TRY IT: Copy nothing from the entries below except the lines from the one containing "Task: Toggle 常蓁 series via its legend label" through the one containing "The width and height of the screenshot is (267, 261).", and copy those exactly.

(Recorded data)
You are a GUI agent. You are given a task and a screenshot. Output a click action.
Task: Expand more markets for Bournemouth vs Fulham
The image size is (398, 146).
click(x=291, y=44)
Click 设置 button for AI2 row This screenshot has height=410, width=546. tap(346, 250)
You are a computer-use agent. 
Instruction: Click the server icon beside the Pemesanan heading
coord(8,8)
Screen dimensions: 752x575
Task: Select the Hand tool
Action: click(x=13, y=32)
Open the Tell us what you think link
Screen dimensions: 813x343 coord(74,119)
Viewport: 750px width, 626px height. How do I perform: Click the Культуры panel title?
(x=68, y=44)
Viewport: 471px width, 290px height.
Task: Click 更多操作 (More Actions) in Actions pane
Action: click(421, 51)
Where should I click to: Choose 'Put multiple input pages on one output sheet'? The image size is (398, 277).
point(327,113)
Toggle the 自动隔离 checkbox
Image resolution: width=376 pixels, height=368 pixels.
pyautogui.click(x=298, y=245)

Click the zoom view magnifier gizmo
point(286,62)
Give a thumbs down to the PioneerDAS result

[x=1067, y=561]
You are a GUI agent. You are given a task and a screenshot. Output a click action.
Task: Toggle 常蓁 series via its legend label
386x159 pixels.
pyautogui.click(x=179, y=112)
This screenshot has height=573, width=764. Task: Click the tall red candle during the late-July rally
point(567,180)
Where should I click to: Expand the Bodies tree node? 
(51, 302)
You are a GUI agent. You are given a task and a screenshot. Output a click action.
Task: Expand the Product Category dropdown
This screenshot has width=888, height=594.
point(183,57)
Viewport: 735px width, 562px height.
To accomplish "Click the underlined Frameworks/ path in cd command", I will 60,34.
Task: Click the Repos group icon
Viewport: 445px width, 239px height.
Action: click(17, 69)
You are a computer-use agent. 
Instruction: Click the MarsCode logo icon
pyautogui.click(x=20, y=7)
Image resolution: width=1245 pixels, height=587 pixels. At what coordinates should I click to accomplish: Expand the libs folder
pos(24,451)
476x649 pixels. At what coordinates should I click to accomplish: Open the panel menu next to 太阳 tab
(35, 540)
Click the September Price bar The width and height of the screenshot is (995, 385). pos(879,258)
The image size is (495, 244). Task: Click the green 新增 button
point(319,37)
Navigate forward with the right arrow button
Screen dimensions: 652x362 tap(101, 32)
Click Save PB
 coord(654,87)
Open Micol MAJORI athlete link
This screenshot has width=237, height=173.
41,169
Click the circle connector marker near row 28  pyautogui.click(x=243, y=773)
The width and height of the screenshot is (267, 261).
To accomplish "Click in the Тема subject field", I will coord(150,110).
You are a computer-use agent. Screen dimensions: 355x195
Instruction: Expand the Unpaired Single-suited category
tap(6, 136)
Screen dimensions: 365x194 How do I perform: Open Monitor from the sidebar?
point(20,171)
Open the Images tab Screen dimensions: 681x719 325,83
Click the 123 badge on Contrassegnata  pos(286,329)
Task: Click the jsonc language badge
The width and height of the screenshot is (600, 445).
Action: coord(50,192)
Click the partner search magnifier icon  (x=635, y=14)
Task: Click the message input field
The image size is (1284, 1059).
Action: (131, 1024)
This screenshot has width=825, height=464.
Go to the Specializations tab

EXERCISE RESPONSE:
Task: Toggle 常蓁 series via its legend label
386x159 pixels.
pyautogui.click(x=179, y=112)
This screenshot has height=573, width=764. Task: Click the tall red candle during the late-July rally
point(567,180)
Where should I click to: Expand the Bodies tree node? 
(51, 302)
You are a GUI agent. You are given a task and a screenshot. Output a click action.
Task: Expand the Product Category dropdown
This screenshot has width=888, height=594.
point(183,57)
Viewport: 735px width, 562px height.
To accomplish "Click the underlined Frameworks/ path in cd command", I will 60,34.
Task: Click the Repos group icon
Viewport: 445px width, 239px height.
Action: click(17, 69)
You are a computer-use agent. 
Instruction: Click the MarsCode logo icon
pyautogui.click(x=20, y=7)
Image resolution: width=1245 pixels, height=587 pixels. At what coordinates should I click to accomplish: Expand the libs folder
pos(24,451)
476x649 pixels. At what coordinates should I click to accomplish: Open the panel menu next to 太阳 tab
(35, 540)
Click the September Price bar The width and height of the screenshot is (995, 385). pos(879,258)
The image size is (495, 244). Task: Click the green 新增 button
point(319,37)
Navigate forward with the right arrow button
Screen dimensions: 652x362 tap(101, 32)
Click Save PB
 coord(654,87)
Open Micol MAJORI athlete link
This screenshot has width=237, height=173.
41,169
Click the circle connector marker near row 28  pyautogui.click(x=243, y=773)
The width and height of the screenshot is (267, 261).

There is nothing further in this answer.